BEGIN PASSAGE

39th Governor of South Carolina
- In office December 18, 1798 – January 23, 1800
- Lieutenant: John Drayton
- Preceded by: Charles Pinckney
- Succeeded by: John Drayton

Delegate from South Carolina to the Continental Congress
- In office 1774 – 1776

Member of the South Carolina Senate from Charleston
- In office November 28, 1796 – December 6, 1798

Member of the South Carolina House of Representatives from Charleston
- In office January 6, 1783 – November 28, 1796
- In office March 26, 1776 – October 17, 1778

Personal details
- Born: November 23, 1749 Charleston, South Carolina, British America
- Died: January 23, 1800 (aged 50) Charleston, South Carolina, U.S.
- Resting place: Saint Philip's Episcopal Church Cemetery, Charleston
- Party: Federalist
- Spouse(s): Henrietta Middleton ​ ​(m. 1774; died 1792)​ Mary Shubrick Eveleigh^{[citation needed]}
- Relatives: John Rutledge (brother)

Military service
- Allegiance: United States of America State of South Carolina
- Branch/service: South Carolina militia
- Years of service: 1778–1781
- Rank: Captain
- Battles/wars: American Revolutionary War Battle of Beaufort; Siege of Charleston;

= Edward Rutledge =

American Founding Father and politician (1749–1800)

Edward Rutledge (November 23, 1749 – January 23, 1800) was an American Founding Father and politician who signed the Continental Association and was the youngest signatory of the Declaration of Independence. He later served as the 39th governor of South Carolina.

==Early life and education==
Rutledge was born in Charleston, South Carolina. He was the youngest of seven children (5 sons and 2 daughters) born to Dr. John Rutledge and Sarah Hext, who was 15 when her first child (John) was born. His father was a physician and colonist of Scots-Irish descent; his mother was born in South Carolina and was of English descent. Following his elder brothers, John and Hugh, he studied law in London at the Inns of Court. In 1772 he was admitted to the English bar (Middle Temple) and returned to Charleston to practice.

END PASSAGE
BEGIN RECORDS

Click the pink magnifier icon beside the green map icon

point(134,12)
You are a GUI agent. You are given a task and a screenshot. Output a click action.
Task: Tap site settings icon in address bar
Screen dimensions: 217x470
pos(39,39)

END RECORDS

- [WORK TASK 1] According to the Edward Rutledge text, who preceded him as governor of South Carolina?
- [WORK TASK 2] Please state whether each statement agrees with the Edward Rutledge text, answering yes or no and quoting the words that decide it: (a) Rutledge was the oldest of seven children. (b) Rutledge belonged to the Federalist party. (c) Rutledge studied law in Edinburgh.
- [WORK TASK 3] Translate this sentence from the Edward Rutledge text into Spanish: "He later served as the 39th governor of South Carolina."

- [OUTPUT 1] Charles Pinckney

- [OUTPUT 2]
(a) No: "He was the youngest of seven children"
(b) Yes: "Party: Federalist"
(c) No: "he studied law in London at the Inns of Court"

- [OUTPUT 3] Más tarde se desempeñó como el 39.º gobernador de Carolina del Sur.